By David Kerr
You’ve submitted your application for an I-502 license.
You should realize that the Washington State Liquor Control Board rules are being interpreted and implemented in real time as the licensing process unfolds.
The following information is based on a reading of the rules as published and communications with the Liquor Control Board about how the rules will be applied, but everything in this process is a matter of first impression in Washington state.
Someone could (and probably will) challenge the Washington State Liquor Control Board on the residency requirement or some other aspect of financing rules, and those rules will change (and then perhaps change again).
Find a good counselor or advisor who is tuned into the process; keep an eye out for any changes; don’t assume that what seemed clear last week is still the same the next week; ignore rumors; stay flexible and positive; persevere; get that license!
Investors, Financiers and True Parties of Interest
You have had (or will soon have) your initial telephone interview. In this interview, one of the things the Liquor Control Board is primarily interested in is your start-up costs and how you intend to finance those costs.
Unless your answer is “I have had all the money I need sitting in my bank account for months, just waiting for an opportunity like this,” then you are likely going to need to bring in investors or other financial resources.
Bringing in investors or financiers for an I-502 business can present unique challenges that other business entrepreneurs don’t face. It is important to think about the challenges before bringing in an investor or financier and getting your application process twisted up with the Liquor Control Board.
Investors and financiers are treated differently by the Liquor Control Board. Generally, investors will almost always be “true parties of interest” who are treated the same as an applicant for the purposes of residency, criminal background history and finances.
Financiers, on the other hand, are not always true parties of interest and have a somewhat easier time when it comes to residency requirements (although a financier will still go through the criminal and financial investigation).
It is important to understand the different treatments so you don’t inadvertently have a financier become a true party of interest.
A true party of interest is a person who has an equity interest in the business (member, partner, shareholder, etc.), or exercises control over the business, or has the right to receive a percentage of the gross or net profit from the business (WAC 314-55-035).
A financier is any person or entity (other than a bank) that provides money as a gift or loans money to the applicant or business and expects to be paid back the amount of the loan either with or without interest (WAC 314-55-010).
Here is the kicker – if a financier has the right to receive a percentage of the gross or net profit from the business, rather than merely collecting interest on a loan (or gifting you the money because they really like you), the financier becomes a true party of interest and is treated like an applicant.
This is really important when it comes to the applicant residency requirement (and a true party of interest is considered the same as an applicant by the Liquor Control Board).
How Does Residency Affect True Parties of Interest and Financiers?
Initiative 502 and the rules adopted by the Washington State Liquor Control Board (WAC 314-55-020) require that all applicants applying for a marijuana license must have resided in Washington for at least three months prior to the application for a marijuana license.
Since true parties of interest (investors that have an equity interest in the business or financiers that have the right to receive a percentage of the gross or net profit from the business) are treated as applicants, it is necessary that they have resided in Washington for at least three months prior to the application.

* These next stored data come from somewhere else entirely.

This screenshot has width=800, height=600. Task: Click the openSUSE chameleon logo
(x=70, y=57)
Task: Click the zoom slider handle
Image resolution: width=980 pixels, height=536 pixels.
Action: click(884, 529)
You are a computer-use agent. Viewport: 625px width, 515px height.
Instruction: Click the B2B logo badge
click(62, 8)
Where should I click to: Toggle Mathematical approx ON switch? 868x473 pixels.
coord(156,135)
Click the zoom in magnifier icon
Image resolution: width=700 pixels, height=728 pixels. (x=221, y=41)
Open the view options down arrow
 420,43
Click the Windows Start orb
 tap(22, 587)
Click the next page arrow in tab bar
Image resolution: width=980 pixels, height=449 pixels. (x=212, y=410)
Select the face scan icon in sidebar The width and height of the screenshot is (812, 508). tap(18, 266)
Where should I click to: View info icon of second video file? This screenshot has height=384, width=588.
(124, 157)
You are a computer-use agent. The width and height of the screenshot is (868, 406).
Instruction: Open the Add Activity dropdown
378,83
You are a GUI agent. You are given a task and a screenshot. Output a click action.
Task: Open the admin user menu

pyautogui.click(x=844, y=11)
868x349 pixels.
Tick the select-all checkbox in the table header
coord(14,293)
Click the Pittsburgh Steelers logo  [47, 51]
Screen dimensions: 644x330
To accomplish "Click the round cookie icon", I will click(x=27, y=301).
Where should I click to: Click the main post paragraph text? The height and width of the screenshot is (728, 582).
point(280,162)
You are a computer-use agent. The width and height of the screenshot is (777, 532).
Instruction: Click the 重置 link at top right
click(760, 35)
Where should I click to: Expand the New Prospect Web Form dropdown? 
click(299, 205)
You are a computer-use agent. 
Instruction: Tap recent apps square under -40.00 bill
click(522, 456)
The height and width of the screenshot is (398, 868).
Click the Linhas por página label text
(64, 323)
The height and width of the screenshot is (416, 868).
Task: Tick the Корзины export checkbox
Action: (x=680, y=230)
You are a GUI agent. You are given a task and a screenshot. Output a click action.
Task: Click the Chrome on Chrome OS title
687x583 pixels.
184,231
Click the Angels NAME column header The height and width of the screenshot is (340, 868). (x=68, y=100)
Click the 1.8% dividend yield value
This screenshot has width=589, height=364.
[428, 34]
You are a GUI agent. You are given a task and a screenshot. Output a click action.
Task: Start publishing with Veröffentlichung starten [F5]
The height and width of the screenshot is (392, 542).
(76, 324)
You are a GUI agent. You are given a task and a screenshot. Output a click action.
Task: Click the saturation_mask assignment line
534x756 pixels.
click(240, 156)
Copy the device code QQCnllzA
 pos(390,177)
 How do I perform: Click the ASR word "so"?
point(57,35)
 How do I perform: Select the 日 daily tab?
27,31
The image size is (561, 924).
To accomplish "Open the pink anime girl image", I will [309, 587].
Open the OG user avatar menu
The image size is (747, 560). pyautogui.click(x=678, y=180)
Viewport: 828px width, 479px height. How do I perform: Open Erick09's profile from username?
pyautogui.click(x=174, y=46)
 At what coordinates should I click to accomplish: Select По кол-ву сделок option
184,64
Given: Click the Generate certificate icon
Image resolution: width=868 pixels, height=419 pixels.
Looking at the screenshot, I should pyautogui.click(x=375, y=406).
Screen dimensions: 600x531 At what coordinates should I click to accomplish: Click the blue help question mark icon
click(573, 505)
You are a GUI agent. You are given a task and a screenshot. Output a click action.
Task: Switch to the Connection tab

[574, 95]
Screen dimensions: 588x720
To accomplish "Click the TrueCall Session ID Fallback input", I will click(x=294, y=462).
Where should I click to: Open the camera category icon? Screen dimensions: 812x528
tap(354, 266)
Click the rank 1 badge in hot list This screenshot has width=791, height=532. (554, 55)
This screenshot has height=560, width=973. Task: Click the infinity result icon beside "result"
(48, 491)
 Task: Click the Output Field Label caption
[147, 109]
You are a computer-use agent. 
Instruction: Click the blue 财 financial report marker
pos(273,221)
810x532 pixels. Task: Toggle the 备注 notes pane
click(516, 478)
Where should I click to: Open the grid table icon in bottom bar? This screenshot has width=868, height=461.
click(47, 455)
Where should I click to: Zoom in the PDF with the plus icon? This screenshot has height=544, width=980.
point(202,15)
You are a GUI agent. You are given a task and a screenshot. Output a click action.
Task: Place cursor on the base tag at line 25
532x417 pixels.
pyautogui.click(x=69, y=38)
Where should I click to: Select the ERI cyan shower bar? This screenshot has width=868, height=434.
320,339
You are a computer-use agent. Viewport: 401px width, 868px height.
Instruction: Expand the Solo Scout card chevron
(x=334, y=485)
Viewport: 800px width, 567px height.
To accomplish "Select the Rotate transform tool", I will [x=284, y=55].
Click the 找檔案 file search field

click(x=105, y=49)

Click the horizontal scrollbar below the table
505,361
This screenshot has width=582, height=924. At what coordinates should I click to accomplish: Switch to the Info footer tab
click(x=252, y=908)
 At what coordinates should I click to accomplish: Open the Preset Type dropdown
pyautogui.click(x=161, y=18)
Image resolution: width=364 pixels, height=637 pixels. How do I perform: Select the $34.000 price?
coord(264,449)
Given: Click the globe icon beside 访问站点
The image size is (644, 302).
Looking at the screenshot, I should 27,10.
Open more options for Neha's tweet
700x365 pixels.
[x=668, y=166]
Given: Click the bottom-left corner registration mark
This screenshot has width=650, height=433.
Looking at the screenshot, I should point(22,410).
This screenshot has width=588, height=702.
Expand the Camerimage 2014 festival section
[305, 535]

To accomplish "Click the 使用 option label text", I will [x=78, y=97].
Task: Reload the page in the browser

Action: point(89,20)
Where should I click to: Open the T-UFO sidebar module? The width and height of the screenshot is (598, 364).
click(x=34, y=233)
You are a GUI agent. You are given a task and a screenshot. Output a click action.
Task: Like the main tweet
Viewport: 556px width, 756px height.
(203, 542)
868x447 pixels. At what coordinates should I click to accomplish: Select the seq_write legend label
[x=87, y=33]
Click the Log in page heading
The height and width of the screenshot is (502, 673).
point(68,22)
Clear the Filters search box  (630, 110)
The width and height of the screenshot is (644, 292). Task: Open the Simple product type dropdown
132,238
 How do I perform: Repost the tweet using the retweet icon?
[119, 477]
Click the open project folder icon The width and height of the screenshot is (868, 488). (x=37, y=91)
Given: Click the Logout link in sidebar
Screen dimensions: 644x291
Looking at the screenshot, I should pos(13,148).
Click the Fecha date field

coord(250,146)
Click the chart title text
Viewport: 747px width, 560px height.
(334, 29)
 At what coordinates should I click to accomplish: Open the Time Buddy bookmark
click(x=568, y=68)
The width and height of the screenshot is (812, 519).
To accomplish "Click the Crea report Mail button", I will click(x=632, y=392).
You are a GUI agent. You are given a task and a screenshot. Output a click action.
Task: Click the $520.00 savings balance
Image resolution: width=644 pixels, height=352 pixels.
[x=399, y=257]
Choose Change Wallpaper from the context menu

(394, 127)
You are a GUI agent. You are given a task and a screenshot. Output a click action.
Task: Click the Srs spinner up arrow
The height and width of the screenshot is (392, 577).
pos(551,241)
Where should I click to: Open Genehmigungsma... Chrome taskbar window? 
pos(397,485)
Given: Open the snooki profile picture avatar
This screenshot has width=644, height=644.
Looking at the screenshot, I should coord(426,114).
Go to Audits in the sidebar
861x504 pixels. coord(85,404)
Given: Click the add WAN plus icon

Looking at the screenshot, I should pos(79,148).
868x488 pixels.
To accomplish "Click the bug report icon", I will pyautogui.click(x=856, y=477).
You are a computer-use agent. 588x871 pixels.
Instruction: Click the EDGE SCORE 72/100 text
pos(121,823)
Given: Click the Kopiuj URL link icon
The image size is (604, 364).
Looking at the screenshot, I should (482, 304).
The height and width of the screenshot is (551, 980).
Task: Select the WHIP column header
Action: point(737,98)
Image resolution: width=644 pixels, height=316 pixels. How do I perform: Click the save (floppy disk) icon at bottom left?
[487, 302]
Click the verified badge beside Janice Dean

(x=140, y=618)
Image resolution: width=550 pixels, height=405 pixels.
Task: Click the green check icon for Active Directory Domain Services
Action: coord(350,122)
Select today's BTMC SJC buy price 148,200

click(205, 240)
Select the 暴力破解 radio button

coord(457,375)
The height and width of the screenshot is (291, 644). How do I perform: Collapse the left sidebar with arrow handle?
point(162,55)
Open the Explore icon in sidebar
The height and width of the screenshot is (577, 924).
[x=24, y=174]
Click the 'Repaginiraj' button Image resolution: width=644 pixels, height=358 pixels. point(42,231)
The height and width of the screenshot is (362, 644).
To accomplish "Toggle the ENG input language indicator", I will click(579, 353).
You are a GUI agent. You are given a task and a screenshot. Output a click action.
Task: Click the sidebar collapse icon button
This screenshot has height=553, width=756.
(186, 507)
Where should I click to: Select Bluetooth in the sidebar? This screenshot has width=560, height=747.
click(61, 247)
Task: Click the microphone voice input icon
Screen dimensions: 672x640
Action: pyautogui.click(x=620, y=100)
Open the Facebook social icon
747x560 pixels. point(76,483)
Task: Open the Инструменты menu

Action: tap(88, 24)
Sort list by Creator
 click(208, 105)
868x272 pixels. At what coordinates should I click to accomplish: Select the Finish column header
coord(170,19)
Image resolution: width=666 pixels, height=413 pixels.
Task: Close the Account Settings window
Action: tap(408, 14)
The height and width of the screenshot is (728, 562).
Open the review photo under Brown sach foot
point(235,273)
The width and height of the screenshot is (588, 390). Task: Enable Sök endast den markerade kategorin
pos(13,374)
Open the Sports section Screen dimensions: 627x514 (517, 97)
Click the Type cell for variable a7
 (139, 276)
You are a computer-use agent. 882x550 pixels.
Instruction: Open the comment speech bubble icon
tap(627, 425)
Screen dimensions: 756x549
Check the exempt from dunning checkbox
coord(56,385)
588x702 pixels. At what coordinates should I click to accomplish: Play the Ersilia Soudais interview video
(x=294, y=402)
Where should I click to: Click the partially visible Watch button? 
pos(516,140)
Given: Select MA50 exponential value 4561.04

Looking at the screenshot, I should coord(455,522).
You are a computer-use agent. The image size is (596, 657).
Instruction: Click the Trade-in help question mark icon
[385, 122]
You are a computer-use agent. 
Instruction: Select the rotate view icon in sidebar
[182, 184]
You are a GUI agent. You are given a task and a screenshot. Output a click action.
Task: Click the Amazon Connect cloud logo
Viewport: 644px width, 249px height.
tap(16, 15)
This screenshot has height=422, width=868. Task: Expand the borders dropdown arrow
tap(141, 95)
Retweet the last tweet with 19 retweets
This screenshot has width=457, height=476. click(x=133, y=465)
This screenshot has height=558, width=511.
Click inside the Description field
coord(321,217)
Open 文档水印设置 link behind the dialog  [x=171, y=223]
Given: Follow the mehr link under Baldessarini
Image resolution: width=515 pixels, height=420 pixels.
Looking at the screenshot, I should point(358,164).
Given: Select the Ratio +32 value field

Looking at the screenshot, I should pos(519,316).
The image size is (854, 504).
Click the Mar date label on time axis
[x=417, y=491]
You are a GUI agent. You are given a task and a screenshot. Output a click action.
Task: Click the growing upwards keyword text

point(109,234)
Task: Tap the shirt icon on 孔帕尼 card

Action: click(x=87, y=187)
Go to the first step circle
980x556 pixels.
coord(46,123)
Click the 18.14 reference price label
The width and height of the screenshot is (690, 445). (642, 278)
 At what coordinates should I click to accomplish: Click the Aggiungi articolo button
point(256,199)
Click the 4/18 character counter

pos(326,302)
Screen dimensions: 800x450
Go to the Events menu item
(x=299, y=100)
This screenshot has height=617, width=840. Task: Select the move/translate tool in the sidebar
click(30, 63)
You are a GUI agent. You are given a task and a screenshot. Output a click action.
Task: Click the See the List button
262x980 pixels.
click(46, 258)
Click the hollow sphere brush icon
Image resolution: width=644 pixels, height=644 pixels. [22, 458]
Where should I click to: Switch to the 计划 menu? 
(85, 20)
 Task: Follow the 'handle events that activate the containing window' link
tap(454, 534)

Not three months before they are added as a member of your LLC, or before they became shareholders in your corporation, or before you sign a financing agreement that entitles them to a percentage of profits from your business.
It means three months before you submitted your application in November or December of 2013.
This also means that your brother or cousin or friend that moves to Washington sometime in 2014, with the intent of becoming a member of your LLC, or a partner with you in your marijuana business, may run into trouble because (as a true party of interest) they didn’t reside in Washington for three months prior to the date of your application.
On the other hand, a financier who only provides money as a gift or loans money does not appear to have the same residency requirement as a true party of interest.
While they still have to be residents of Washington, it does not appear that they need to have resided in the state for three months prior to the time of the application.
That means that a financier could establish residency after the date of the application and still gift or loan money, as long as the financier didn’t cross the line and become a true party of interest.
A word About Spouses
The Liquor Control Board considers the spouse of any true party of interest as a true party of interest in their own right. So if your investor has a spouse who is uncomfortable, unwilling or unable to comply with the residency requirements, criminal background history or financial disclosures required as part of the license application process, this is going to cause you problems with your application. Make sure you consider spouses when looking at potential investors.
David Kerr is of counsel with Fifth Avenue Law Group in Seattle.